Public Administration Reform: The merit system remains a problem, while the digitization of services progresses
The reform of the most complicated part of society for reforming – the public administration – is advancing, though not at the desired speed and in segmentation. This would be the basic conclusion of the second consecutive survey of the course of public administration reforms that we conducted in January this year.
The basic conclusions and, consequently, recommendations would be the following:
- Reform initiatives lead to digitization and offering E-services, and the weakest part of the reforms is the conduction of functional analysis to find out what is needed and what is not needed in the administration and public sector, in order to optimize and make them more efficient and more functional.

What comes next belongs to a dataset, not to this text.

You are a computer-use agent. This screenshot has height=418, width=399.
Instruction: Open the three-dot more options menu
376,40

- Laws and regulations that create the merit system – the system, although revised, still has weaknesses and is pervasive in terms of hiring and promoting and strengthening the integrity of civil servants and administrators.
- Transparency and accountability are very good at the top levels of the executive power- government and ministries. As it moves to the lower levels, the problem becomes more visible, especially in the local government. The judiciary has a noticeable problem with transparency and accountability.

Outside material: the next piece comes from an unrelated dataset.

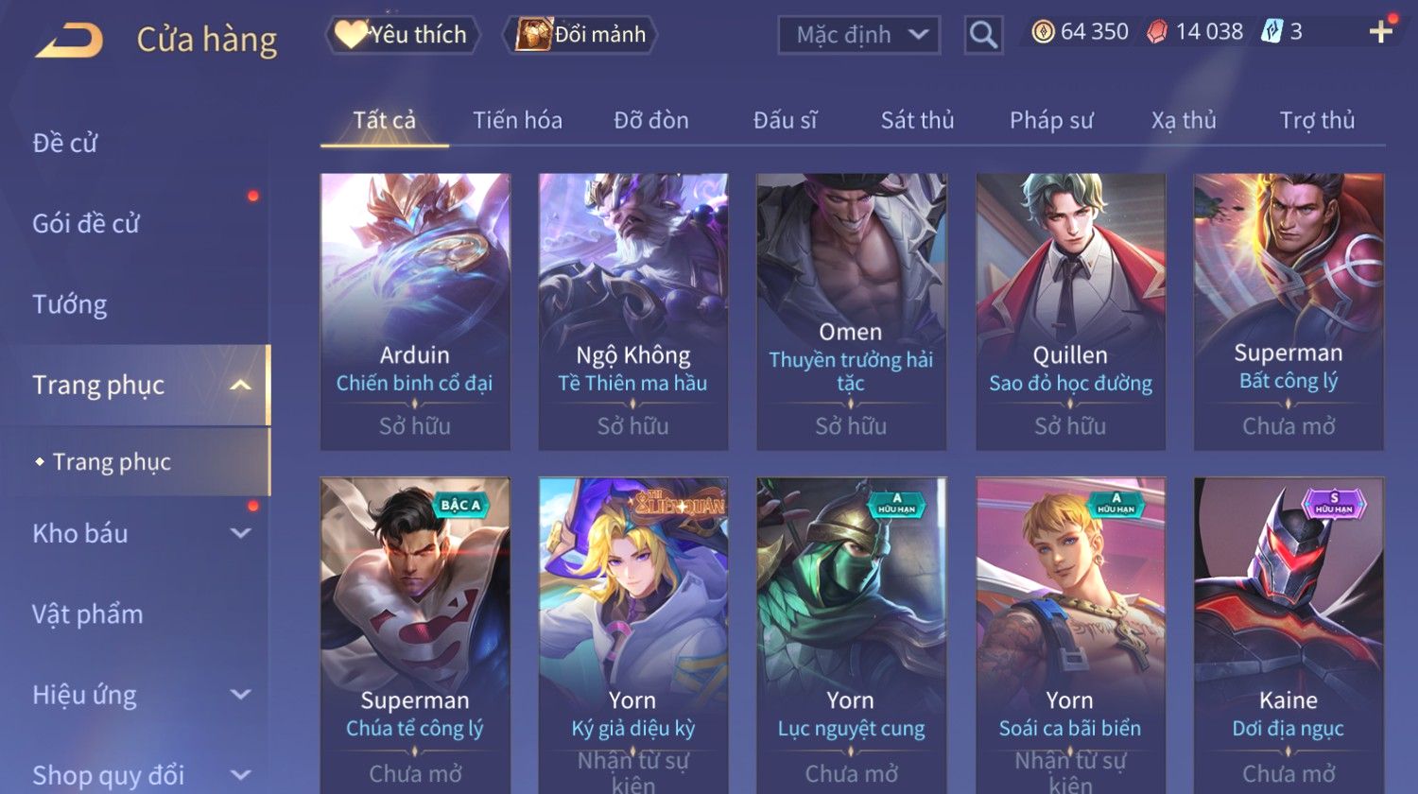Switch to the Tiến hóa tab
1418x794 pixels.
coord(517,120)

- Regulatory Impact Assessment (RIA), although improved compared to 2017 and 2018, remains a weak point. This also contributes to the lack of responsibility for RIA if a lawmaker is a Member of Parliament or a parliamentary group, as well as the overwhelming number of laws in emergency procedure.

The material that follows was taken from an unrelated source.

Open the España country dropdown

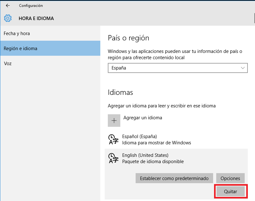pyautogui.click(x=178, y=68)
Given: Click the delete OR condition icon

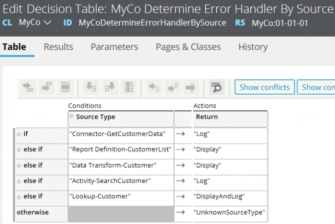Looking at the screenshot, I should (191, 87).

- Local government is still ineffective in terms of optimization of needed job positions and financial discipline. After conducting the functional analysis, it should be considered how to generate a larger source of revenue and a different, segmented system of subsidies from the central government, as well as to strengthen the financial discipline of the local government. When it comes to digitization and e-services in local government, key assistance should come from the central level.
The research was conducted as part of the regional project “Western Balkans and the EU Accession Process: Applying Political Criteria”, led by the Center for Democratic Transition in Podgorica, Montenegro. The project is supported by the Royal Norwegian Embassy in Belgrade and the Balkan Trust for Democracy, a project of the German Marshall Fund of the United States.